**Text to read:**

I don't have almond offers, but, I am starting to get requests for garden and fruit tree and vinyard pollinations. Didn't ask or advertise, they came to me, and here I am with one hive, another on the way and at least two packages in the spring from Jester's. I wonder if anyone has done this before? I'm not in it for profit. It's a hobby and I plan on stopping at about 20-30 hives. 

David


----------



## Tim Vaughan (Jun 23, 2002)

Turn down the vineyard one.


----------



## Joel (Mar 3, 2005)

Tim, why no vineyard contract? I live in the Finger Lakes region of upstate NY. We have numerous Wineries and have been considering grape pollination within the next 2 or three years as my son reaches adult life. Our main focus has always been honey for direct resale. Intrested in any thoughts we should be considering.


----------



## Tim Vaughan (Jun 23, 2002)

While certain seeded grape varieties MAY benefit SLIGHTLY from honeybee pollination, the chief honey source from grapes is ripe berries that wasps have chewed open. I certainly wouldn't count on vineyard managers giving you any money for your services.


----------



## HarryVanderpool (Apr 11, 2005)

Let me tell you Joel; if grapes required bees for pollination we would all be trillion-aires up here in the Willamette Valley.
Dang IT!!!!
I listened to a speaker the other day talking about how she needed bees to pollinate her corn.
There's another one. Can you imagine the pollination contracts if that were true?
The new real oportunity may be seed crops for Bio-fuel. I have my fingers crossed on that one.

notaclue >>I'm not in it for profit. It's a hobby and I plan on stopping at about 20-30 hives.<<

Almost every great commercial beekeeper that I know said the same line at first. Word for word.

I said the exact sentence years ago. As the years go by, you say the same words but insert higher numbers.









I hope you have as much fun in your operation as we have. My advice: (not that you asked for it) is to double every year, no more.
You will have 32 hives in 5 years. That is very managable. Depending on floral sourses in your area, the 20 - 40 area is where you will need to find another yard. You may want to start looking for that second yard right now.  

Also, go down and buy Quickbooks and load it into your computer right away.
Track every penny you spend (no fudging!) and take in. Have fun!


----------



## Sundance (Sep 9, 2004)

Harry......... The QuickBooks suggestion is a good one. I would add get the Pro edition.

**What is needed:** Can you repeat the beekeeping pollination thread word for word, starting at "Almost every great" and ending at "insert higher numbers."? The lines after this point come from a different source.

**Supplied material:**
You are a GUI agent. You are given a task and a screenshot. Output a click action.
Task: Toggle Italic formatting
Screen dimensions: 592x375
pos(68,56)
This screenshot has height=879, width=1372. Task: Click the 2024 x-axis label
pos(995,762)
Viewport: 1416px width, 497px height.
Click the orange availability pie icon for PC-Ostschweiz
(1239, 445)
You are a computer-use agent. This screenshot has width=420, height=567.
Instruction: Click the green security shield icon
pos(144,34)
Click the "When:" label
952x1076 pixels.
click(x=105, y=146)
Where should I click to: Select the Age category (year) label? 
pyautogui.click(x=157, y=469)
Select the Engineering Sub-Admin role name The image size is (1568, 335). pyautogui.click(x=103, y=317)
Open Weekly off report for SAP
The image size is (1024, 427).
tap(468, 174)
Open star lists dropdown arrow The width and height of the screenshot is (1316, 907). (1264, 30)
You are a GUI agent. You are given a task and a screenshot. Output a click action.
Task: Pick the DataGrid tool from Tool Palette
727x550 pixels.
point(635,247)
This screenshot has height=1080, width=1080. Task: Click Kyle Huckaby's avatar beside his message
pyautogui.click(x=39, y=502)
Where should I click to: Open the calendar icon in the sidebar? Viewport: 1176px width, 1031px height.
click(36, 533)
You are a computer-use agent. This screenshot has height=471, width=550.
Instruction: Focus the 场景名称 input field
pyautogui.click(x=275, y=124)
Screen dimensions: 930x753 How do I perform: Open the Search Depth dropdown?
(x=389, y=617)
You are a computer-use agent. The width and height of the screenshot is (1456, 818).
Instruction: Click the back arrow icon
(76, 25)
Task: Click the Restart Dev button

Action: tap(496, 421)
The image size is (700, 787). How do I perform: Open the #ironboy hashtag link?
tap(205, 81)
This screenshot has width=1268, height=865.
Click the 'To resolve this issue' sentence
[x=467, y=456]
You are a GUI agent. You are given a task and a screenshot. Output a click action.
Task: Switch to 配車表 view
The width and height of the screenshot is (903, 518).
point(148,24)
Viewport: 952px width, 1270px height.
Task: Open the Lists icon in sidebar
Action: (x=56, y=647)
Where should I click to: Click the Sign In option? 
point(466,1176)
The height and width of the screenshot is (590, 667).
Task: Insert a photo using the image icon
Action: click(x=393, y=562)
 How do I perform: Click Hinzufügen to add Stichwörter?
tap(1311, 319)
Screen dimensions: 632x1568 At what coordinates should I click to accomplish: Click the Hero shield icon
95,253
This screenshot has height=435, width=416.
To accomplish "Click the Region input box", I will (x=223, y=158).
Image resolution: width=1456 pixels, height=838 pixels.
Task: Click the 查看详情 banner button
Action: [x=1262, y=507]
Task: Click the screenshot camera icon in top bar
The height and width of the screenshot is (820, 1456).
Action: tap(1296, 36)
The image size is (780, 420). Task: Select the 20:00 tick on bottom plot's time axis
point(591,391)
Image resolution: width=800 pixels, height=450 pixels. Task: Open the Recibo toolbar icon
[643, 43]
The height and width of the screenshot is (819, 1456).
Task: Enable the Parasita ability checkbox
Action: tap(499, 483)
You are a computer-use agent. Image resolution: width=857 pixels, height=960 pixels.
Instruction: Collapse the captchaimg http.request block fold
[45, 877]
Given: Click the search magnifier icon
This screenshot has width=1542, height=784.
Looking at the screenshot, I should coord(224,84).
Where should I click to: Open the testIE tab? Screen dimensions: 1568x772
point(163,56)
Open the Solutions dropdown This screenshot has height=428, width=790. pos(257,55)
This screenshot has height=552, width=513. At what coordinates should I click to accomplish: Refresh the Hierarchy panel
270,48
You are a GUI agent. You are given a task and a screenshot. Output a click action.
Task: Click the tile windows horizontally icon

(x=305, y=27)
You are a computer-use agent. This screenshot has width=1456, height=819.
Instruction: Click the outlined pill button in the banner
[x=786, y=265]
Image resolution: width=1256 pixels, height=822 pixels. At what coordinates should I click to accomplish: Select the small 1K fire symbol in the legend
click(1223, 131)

**Correct result:**
Almost every great commercial beekeeper that I know said the same line at first. Word for word.

I said the exact sentence years ago. As the years go by, you say the same words but insert higher numbers.